## [PROVIDED PASSAGE]
---------------

In Part One of this discourse on Luke, Chapter 17 and the anticipated arrival of the Kingdom of God, we established that Scripture shows us Jesus announced it was "at hand" with His appearance on Earth. Now, several of the dictionary definitions I have researched describe "at hand" as meaning happening or present at this time; currently receiving attention; located at that point; in other words, it is just as Jesus said: "The Kingdom of God is among you (because of My Presence)."
So, if we accept that the Kingdom of God arrived with the presence of Jesus on earth, what were the expectations of those who heard His declaration? What can we expect? And what effect has the existence of the Kingdom of God had on earth and its inhabitants? There is a generalization that I think has existed throughout time since Jesus made His announcement, and it is this: for those who think it is yet to come [as a future event], they continue to inquire when it will materialize; not being aware that it is already among us. Jesus came and preached the Gospel of the Kingdom [that it was already here]. He confirmed it by the miracles He performed that gave them a picture of what God's Kingdom in Heaven looked like, and should be proof to us. The presence of the Kingdom on earth was embraced and welcomed by multitudes who accepted His pronouncement, so that those who embraced this Truth [even to this day] might accept that it had come to their nation, though not everyone has received it in their hearts.
Today, there are many believers in the present Kingdom on earth who struggle with why we see so much strife, division and evil. They don't understand why, if we are "Kingdom people", we should be subjected to battles in our lives. Even Jesus's disciples thought Jesus had, for the most part, defeated Evil when He defeated Death. They expected constant success as they continued His work for the establishment and expansion of the Kingdom that He inaugurated. Yet, as we know, Jesus told them that opposition and disruption would be their companions on their journey as Kingdom ambassadors.

---------------

## [RECORDS SHOWN]

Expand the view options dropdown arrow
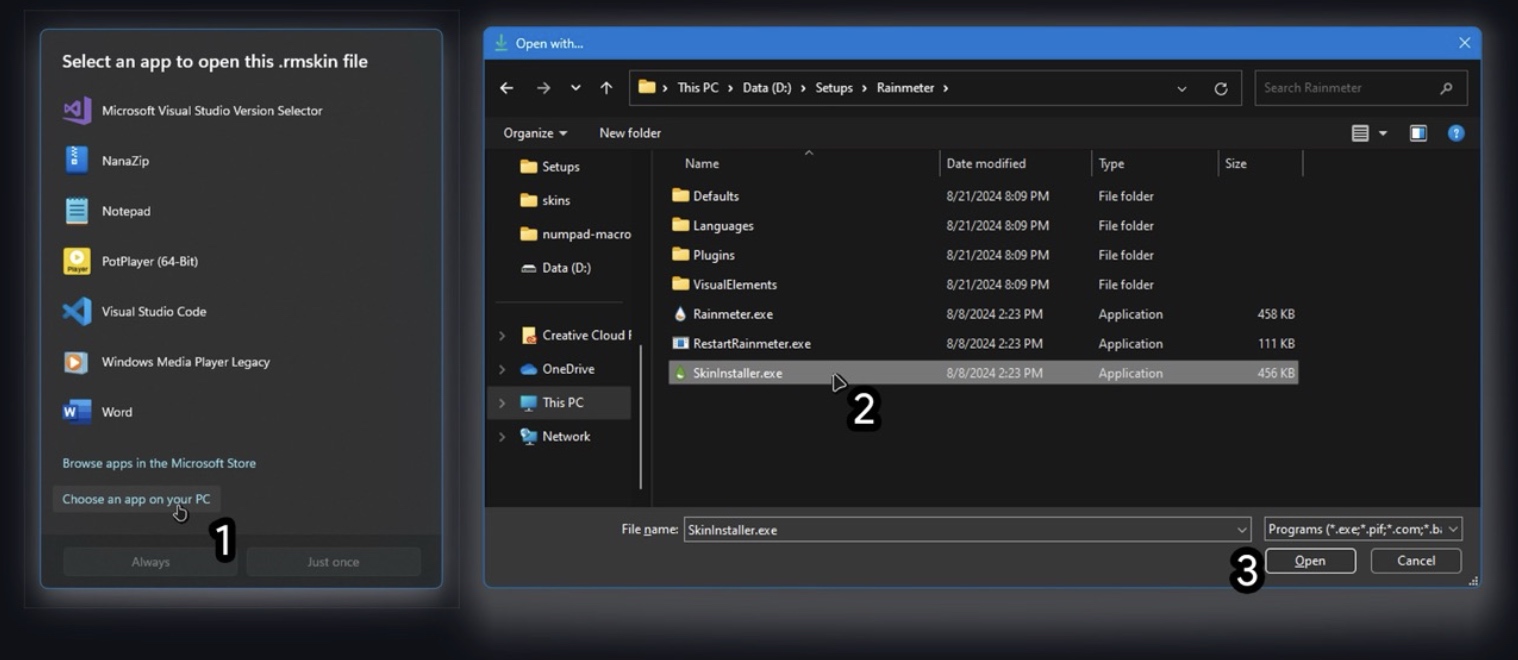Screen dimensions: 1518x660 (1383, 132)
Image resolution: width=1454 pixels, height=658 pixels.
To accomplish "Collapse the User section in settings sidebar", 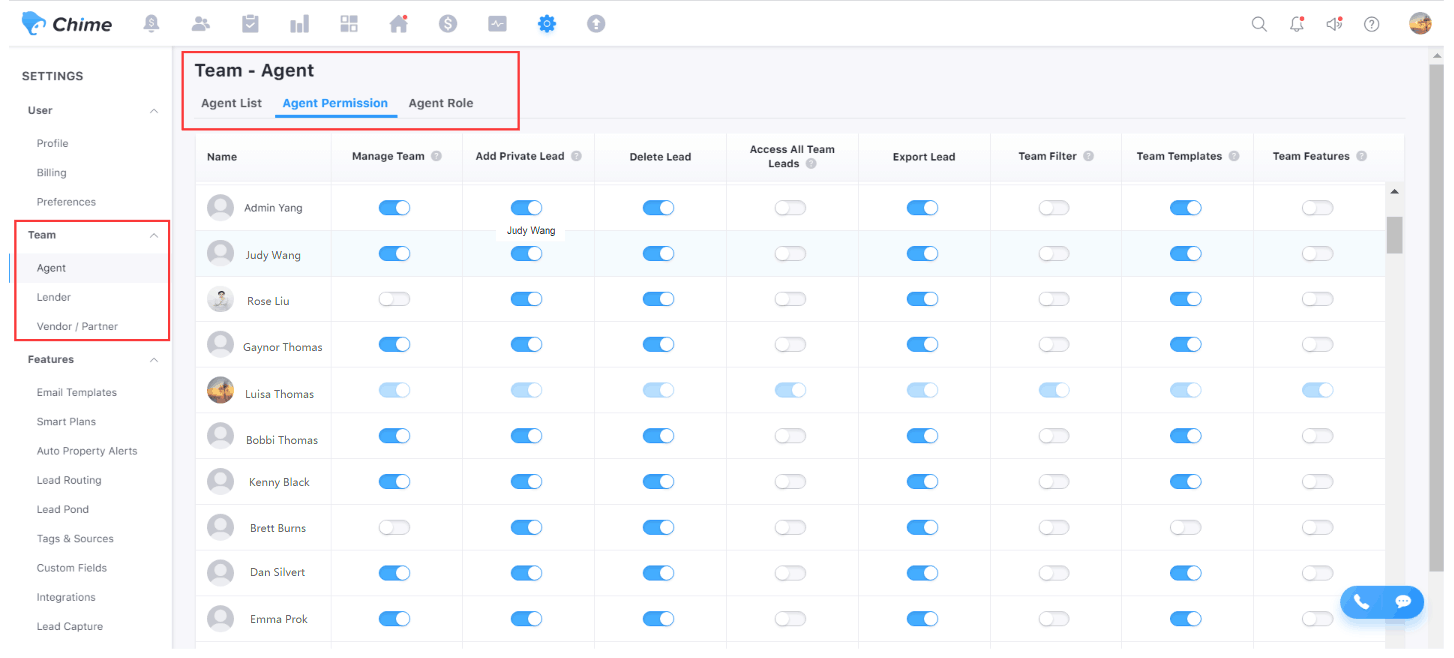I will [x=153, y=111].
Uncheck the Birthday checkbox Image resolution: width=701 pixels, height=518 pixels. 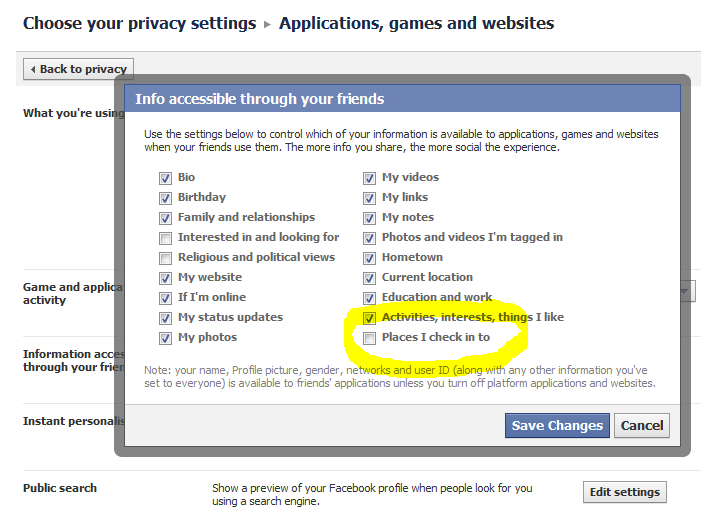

---------------

## [TASKS TO COMPLETE]
A – In the passage on the Kingdom of God, what did Jesus tell His disciples would be their companions on their journey as Kingdom ambassadors?
B – Write out the passage on the Kingdom of God word for word, beginning at the words "Today, there are" and ending after "as Kingdom ambassadors.".
The records have nothing to do with the passage on the Kingdom of God.

## [RESPONSE LIST]
A – Opposition and disruption.

B –
Today, there are many believers in the present Kingdom on earth who struggle with why we see so much strife, division and evil. They don't understand why, if we are "Kingdom people", we should be subjected to battles in our lives. Even Jesus's disciples thought Jesus had, for the most part, defeated Evil when He defeated Death. They expected constant success as they continued His work for the establishment and expansion of the Kingdom that He inaugurated. Yet, as we know, Jesus told them that opposition and disruption would be their companions on their journey as Kingdom ambassadors.